Dynamic power management did not prove enough to meet the goal of delivering maximal performance at minimal power. A system-wide perspective is required to meet this goal. SmartReflex technology from Texas Instruments offers such a perspective by optimizing power consumption at different levels. Thus offering maximal performance at minimal power drain.

[Click image to view at full size]

Figure 2: SmartReflex technology.

SmartReflex technologies are comprised of three facets: first, silicon intellectual property (IP); second, techniques that can be applied at the SOC design level; and last, system software that manages many of the hardware-enabled SmartReflex technologies, which interface seamlessly to other power management techniques based in operating systems (OS) or third-party software subsystems (see Figure 2). SmartReflex technologies cross many of the traditional boundary lines such as the distinction between processing cores. First- and second-generation power management solutions were, by and large, vendor-specific and limited in their scope. They could only be applied to certain functional blocks or specific cores. As a result, they only addressed a small portion of the device's power budget. In contrast, SmartReflex technologies support multiple cores, hardware accelerators, functional blocks, peripherals and other system components. In addition, SmartReflex system-level technologies are open to OS-based and high level power management algorithms so that a collaborative and co-operative environment with regards to power and performance can be developed.

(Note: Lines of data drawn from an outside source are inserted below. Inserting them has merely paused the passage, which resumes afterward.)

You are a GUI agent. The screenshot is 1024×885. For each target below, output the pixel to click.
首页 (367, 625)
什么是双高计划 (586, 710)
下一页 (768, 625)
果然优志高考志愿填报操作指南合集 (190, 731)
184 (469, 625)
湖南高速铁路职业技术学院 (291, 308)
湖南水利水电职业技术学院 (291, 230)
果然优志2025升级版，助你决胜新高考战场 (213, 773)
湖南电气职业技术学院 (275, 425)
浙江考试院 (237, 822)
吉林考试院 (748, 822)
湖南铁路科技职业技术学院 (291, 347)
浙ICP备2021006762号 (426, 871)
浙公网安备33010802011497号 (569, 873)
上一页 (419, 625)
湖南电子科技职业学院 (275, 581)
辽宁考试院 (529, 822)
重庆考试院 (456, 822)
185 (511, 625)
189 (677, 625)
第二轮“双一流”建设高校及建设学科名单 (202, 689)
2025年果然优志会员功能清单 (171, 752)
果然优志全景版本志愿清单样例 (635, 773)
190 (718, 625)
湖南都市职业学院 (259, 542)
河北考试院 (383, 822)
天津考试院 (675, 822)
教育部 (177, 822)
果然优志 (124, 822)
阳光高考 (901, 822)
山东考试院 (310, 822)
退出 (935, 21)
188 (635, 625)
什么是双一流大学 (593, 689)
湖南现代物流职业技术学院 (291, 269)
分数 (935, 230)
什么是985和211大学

Of course, such a powerful technology solves many problems of power management at system level. A radio interface driven and application optimized high-level algorithm will perfectly complement such a technology and build a strong and effective power management system. For example, a methodology can be developed for GSM phones where modem specific hardware domains will go idle when the phone is in "GSM idle" mode and will come back to active state when the phone will enter into "GSM dedicated" mode. Dependeing on the radio interface and applications (for example, Camera Preview or MP3 player) requirements various sleep states can be defined. An efficient state transition logic with such states defined coupled with a system-level foundation like TI's SmartReflex can solve many power management problems and provide system designers a peace of mind.